** Excerpted data follows **

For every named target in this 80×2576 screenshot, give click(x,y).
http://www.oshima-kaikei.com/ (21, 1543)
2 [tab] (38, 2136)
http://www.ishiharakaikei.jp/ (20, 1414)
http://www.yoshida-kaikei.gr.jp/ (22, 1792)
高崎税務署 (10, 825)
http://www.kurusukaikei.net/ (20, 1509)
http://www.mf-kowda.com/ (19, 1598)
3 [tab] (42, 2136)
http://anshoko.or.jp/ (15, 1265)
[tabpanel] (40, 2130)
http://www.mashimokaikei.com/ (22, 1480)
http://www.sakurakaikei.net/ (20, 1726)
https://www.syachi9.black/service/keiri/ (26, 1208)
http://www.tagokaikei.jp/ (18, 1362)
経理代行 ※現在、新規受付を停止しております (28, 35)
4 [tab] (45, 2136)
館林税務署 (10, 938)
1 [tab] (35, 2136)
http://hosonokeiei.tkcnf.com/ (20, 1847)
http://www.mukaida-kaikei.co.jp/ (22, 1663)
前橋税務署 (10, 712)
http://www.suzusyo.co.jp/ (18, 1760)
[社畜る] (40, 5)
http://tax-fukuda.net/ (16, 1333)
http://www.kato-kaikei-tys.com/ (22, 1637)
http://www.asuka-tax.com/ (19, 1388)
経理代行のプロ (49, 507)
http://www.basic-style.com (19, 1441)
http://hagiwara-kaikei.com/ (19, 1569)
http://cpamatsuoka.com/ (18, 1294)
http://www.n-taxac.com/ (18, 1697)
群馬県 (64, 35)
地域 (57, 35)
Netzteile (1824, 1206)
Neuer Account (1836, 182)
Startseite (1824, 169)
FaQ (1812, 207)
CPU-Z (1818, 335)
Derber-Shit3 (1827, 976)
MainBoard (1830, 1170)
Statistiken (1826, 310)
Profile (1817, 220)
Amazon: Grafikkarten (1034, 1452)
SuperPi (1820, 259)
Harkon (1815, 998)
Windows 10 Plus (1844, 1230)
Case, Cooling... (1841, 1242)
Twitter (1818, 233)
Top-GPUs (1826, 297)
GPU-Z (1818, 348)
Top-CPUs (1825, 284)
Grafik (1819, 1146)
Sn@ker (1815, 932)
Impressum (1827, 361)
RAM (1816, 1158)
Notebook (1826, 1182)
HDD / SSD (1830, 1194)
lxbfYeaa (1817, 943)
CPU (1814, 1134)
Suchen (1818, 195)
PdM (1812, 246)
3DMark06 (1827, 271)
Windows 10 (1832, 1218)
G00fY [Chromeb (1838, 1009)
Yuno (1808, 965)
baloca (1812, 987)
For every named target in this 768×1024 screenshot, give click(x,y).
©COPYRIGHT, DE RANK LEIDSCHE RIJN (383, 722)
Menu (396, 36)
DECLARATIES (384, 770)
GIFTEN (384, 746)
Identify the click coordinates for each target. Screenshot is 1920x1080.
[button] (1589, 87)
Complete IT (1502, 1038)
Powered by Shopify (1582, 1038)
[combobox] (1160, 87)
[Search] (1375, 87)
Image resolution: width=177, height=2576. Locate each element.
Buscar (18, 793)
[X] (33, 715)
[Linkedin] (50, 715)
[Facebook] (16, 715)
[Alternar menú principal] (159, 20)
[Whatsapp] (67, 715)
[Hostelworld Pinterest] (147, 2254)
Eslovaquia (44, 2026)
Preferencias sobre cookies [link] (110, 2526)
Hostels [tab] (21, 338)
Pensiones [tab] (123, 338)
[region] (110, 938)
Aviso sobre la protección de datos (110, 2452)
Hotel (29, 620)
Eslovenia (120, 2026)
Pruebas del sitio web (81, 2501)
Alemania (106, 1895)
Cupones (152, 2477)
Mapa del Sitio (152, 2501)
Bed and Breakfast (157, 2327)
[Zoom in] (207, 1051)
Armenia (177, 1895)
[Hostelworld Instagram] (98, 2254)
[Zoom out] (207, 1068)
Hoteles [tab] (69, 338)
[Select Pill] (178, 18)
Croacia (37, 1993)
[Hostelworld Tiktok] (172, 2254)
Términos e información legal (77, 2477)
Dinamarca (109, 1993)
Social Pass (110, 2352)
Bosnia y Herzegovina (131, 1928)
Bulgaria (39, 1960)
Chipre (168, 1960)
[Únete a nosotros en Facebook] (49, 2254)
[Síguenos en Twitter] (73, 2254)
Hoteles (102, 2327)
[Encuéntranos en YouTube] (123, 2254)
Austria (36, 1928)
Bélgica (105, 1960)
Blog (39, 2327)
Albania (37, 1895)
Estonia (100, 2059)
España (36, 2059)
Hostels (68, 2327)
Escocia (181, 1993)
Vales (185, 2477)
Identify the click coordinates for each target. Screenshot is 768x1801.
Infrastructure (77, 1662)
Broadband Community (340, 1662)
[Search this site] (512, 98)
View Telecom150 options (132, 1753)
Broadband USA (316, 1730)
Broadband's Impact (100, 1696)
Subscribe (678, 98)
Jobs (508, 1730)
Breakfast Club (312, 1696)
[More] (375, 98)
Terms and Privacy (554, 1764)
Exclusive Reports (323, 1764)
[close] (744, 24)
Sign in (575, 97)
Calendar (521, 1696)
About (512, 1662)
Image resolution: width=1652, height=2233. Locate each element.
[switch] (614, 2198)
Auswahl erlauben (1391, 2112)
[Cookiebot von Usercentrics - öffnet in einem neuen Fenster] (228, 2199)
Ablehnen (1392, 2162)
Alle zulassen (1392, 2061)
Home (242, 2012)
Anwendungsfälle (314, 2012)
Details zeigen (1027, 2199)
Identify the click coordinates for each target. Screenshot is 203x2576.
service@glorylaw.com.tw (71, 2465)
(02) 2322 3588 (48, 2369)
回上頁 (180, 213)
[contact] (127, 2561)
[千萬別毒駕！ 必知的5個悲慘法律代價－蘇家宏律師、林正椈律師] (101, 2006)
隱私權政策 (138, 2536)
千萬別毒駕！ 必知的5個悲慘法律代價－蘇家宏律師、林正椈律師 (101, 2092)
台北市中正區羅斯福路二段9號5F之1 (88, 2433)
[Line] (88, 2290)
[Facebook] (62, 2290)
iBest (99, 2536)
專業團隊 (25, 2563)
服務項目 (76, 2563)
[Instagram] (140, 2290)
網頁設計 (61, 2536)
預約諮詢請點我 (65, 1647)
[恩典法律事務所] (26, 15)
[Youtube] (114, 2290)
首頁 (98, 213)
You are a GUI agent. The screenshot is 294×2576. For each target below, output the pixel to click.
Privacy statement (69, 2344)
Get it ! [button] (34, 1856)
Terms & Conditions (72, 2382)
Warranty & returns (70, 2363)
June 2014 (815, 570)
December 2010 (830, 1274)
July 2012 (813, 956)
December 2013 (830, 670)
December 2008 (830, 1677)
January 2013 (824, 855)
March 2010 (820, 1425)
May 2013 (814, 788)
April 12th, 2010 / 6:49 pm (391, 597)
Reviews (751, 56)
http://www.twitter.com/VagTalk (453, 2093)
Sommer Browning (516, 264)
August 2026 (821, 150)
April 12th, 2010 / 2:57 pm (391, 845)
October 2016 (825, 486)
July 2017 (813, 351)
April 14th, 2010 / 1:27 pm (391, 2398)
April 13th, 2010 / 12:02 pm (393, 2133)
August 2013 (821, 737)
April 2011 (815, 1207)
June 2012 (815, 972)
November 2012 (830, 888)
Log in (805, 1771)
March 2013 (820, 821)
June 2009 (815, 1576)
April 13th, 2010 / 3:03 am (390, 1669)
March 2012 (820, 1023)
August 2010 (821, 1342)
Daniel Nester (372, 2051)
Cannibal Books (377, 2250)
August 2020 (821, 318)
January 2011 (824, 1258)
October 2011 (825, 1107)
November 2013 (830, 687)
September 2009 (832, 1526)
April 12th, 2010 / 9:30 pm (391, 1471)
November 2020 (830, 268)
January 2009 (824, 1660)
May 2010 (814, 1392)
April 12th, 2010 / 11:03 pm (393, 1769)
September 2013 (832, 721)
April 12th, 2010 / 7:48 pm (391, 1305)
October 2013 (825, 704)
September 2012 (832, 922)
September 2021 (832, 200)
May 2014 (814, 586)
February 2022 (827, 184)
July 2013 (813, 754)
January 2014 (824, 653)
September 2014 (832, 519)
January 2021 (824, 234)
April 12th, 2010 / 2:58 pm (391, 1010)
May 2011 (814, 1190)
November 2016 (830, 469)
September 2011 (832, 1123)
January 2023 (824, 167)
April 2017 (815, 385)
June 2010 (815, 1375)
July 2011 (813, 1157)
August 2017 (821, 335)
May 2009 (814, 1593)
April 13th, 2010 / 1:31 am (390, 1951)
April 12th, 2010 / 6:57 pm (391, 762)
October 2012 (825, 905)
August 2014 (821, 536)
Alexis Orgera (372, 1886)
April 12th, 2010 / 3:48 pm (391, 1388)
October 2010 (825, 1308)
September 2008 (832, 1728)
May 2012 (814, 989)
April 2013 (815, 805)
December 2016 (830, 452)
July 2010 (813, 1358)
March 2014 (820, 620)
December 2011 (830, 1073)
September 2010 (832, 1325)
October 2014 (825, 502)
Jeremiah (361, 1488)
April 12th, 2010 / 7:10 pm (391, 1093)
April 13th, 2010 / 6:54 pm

** End of Excerpted data **

Activity: The lines above from the one with "Netzteile (1824, 1206)" through the one with "GIFTEN (384, 746)" are to be duplicated exactly, ends included, with nothing added.

Exercise output:
Netzteile (1824, 1206)
Neuer Account (1836, 182)
Startseite (1824, 169)
FaQ (1812, 207)
CPU-Z (1818, 335)
Derber-Shit3 (1827, 976)
MainBoard (1830, 1170)
Statistiken (1826, 310)
Profile (1817, 220)
Amazon: Grafikkarten (1034, 1452)
SuperPi (1820, 259)
Harkon (1815, 998)
Windows 10 Plus (1844, 1230)
Case, Cooling... (1841, 1242)
Twitter (1818, 233)
Top-GPUs (1826, 297)
GPU-Z (1818, 348)
Top-CPUs (1825, 284)
Grafik (1819, 1146)
Sn@ker (1815, 932)
Impressum (1827, 361)
RAM (1816, 1158)
Notebook (1826, 1182)
HDD / SSD (1830, 1194)
lxbfYeaa (1817, 943)
CPU (1814, 1134)
Suchen (1818, 195)
PdM (1812, 246)
3DMark06 (1827, 271)
Windows 10 (1832, 1218)
G00fY [Chromeb (1838, 1009)
Yuno (1808, 965)
baloca (1812, 987)
For every named target in this 768×1024 screenshot, give click(x,y).
©COPYRIGHT, DE RANK LEIDSCHE RIJN (383, 722)
Menu (396, 36)
DECLARATIES (384, 770)
GIFTEN (384, 746)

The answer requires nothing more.